• **Directions for this task**
Read through the data and report every line in which the word "computer" occurs.

• **Supplied information**

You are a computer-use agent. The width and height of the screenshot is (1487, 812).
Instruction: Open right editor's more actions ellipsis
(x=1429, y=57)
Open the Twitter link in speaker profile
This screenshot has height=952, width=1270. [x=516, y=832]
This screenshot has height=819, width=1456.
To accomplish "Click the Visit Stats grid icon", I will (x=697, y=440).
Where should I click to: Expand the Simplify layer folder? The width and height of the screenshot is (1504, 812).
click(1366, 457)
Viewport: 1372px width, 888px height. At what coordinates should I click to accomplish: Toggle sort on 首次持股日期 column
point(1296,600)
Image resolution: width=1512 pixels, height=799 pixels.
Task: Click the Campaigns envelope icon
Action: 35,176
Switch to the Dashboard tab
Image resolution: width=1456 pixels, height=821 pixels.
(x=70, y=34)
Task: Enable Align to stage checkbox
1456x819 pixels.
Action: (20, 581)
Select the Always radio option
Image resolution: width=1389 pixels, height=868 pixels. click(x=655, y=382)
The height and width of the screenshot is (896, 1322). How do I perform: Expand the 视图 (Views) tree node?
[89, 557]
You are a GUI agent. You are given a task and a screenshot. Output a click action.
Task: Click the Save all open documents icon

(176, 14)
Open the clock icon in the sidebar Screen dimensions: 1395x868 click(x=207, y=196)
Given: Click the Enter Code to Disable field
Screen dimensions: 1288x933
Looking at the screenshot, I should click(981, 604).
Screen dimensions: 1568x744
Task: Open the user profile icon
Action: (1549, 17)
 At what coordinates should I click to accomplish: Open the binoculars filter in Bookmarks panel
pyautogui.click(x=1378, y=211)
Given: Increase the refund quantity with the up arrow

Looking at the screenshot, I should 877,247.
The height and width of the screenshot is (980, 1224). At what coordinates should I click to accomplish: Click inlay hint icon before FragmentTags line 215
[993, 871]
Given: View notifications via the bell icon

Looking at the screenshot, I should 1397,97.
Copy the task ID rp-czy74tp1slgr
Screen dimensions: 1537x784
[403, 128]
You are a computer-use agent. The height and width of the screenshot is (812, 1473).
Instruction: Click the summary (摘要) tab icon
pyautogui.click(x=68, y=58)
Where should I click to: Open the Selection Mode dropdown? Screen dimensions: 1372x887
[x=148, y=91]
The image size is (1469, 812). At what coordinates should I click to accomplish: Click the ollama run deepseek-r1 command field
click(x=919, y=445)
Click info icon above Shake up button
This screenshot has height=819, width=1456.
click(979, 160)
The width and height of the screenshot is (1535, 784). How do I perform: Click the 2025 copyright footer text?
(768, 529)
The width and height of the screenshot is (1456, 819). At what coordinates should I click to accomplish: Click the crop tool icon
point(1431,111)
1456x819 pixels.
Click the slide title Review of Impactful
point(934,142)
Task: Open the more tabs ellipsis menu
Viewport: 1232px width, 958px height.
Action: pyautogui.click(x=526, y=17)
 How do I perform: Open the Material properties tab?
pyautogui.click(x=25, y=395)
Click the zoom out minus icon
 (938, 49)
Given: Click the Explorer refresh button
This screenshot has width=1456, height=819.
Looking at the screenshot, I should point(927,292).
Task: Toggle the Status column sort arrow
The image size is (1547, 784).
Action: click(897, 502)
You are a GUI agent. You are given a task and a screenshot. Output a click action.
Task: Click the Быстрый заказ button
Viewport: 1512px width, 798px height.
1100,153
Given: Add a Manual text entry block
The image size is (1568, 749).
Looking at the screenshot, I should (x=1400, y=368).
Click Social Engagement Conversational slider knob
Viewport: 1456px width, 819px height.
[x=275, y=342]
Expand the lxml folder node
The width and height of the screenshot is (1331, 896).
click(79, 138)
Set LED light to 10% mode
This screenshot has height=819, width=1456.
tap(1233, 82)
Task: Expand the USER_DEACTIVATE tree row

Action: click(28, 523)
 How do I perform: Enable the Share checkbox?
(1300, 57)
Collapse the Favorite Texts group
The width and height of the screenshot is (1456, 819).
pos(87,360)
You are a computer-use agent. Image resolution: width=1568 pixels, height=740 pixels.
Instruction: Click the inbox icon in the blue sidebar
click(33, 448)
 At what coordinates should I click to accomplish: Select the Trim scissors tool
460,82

• **Result of this task**
You are a computer-use agent. The width and height of the screenshot is (1487, 812).
You are a computer-use agent. The height and width of the screenshot is (812, 1473).
You are a computer-use agent. Image resolution: width=1568 pixels, height=740 pixels.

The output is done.